Comparing Poker Hands using Python/NumPy
Posted on by James Thomas.
Solving the Poker Hands Code Kata using a Matrix Representation with Python and NumPy.
The PyATL Jam Session is a meet-up every first Tuesday of the month where Python programmers of different skill sets - ranging from beginners to PhDs - get together and talk about solving code problems. The Jam Session is run by J.R. Rickerson who is an awesome guy and hosted by PinDrop Security which is an interesting and successful startup in Atlanta. At these Jam Sessions, we usually solve a Code Kata. While part of solving Code Katas involves thinking through and planning a solution, we sometimes actually code out the solutions as well. January's jam session used the poker hand comparison code kata, as its called. I highly suggest viewing the problem and reading it before continuing in order to get an idea of the problem more completely and understand the test cases.
Before I explain my solution to the code kata (or nearly completed solution that I have elected not to fix entirely), I would like to explain why I decided to make everything more painful than it needed to be. When introduced to the problem, I thought that it would definitely be more useful if I designed a program that would help me understand my chances of winning a round if I had a certain hand. For example, it is possible to calculate the odds of having a full house vs. a straight (hint: the straight is more likely to happen). However, you could extend this model to calculate the probability given knowledge of certain cards already played (basically, "counting cards"). The most important thing for me was to get the Poker hand into a form that could be analyzed and tracked easily. I didn’t code anything initially, I just thought through the process.

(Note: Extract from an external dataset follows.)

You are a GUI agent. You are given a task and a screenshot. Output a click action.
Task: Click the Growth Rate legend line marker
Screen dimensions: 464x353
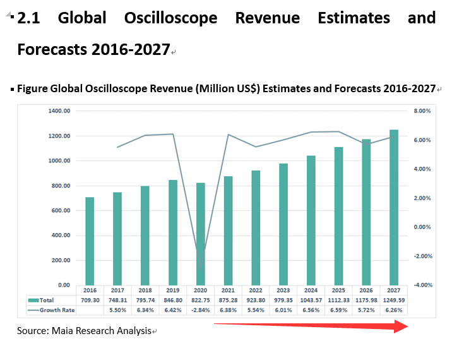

I had several insufficient ideas of how to transform these test cases into a data representation at first. After thinking some more, I realized the obvious answer to any data analysis problem is to use matrices. I began to visualize the hand as a matrix with the card suits as the columns and the card face values as the rows. Each card could be placed in the matrix as a 1 value (and a 0 value if not present) and then information could be extracted from the matrix by summation across rows and summations across columns. These resulting arrays could then be compared and analyzed to provide insight into the hand of each player. Then the resulting hands could be stored in another matrix so that the remaining cards would have a 0 in their locations in order to track which cards have been drawn.
It took a little while for me to get the hand or test data into a matrix but the comparisons were very simple using NumPy. There was one problem I ran into though, but I found a solution. The problem was when comparing hands that were similar in type, such as straight flush to straight flush, it would be prudent to test for the highest card. Also in comparison of two pairs, in which both players had the same value pairs but a different low card. The solution involves taking the values array, converting it into a tuple and sorting it from lowest to highest and sorting it on mode from the greatest to the least occurring values. Suit doesn’t play an important role in this comparison because they will have both been established as flushes or not from the initial comparison of the hands and the suit adds no particular value to the card in regards to the comparison. The reason I did not finish this is because it occurred to me that I may not be solving my made up problem correctly. The value of the remaining cards has to be analyzed in order to predict whether the hand was above average for what the deck would allow. Mainly I ran out of time though.
I wanted to go ahead and post my thoughts on this and get some feedback as well. Check out my GitHub repo that has the code. Feel free to offer feedback or suggest alternative methods, and I will try not to be too defensive in my choice for a matrix for the data. I hope this stimulated you into thinking about how data can be best represented as much as it stimulated me.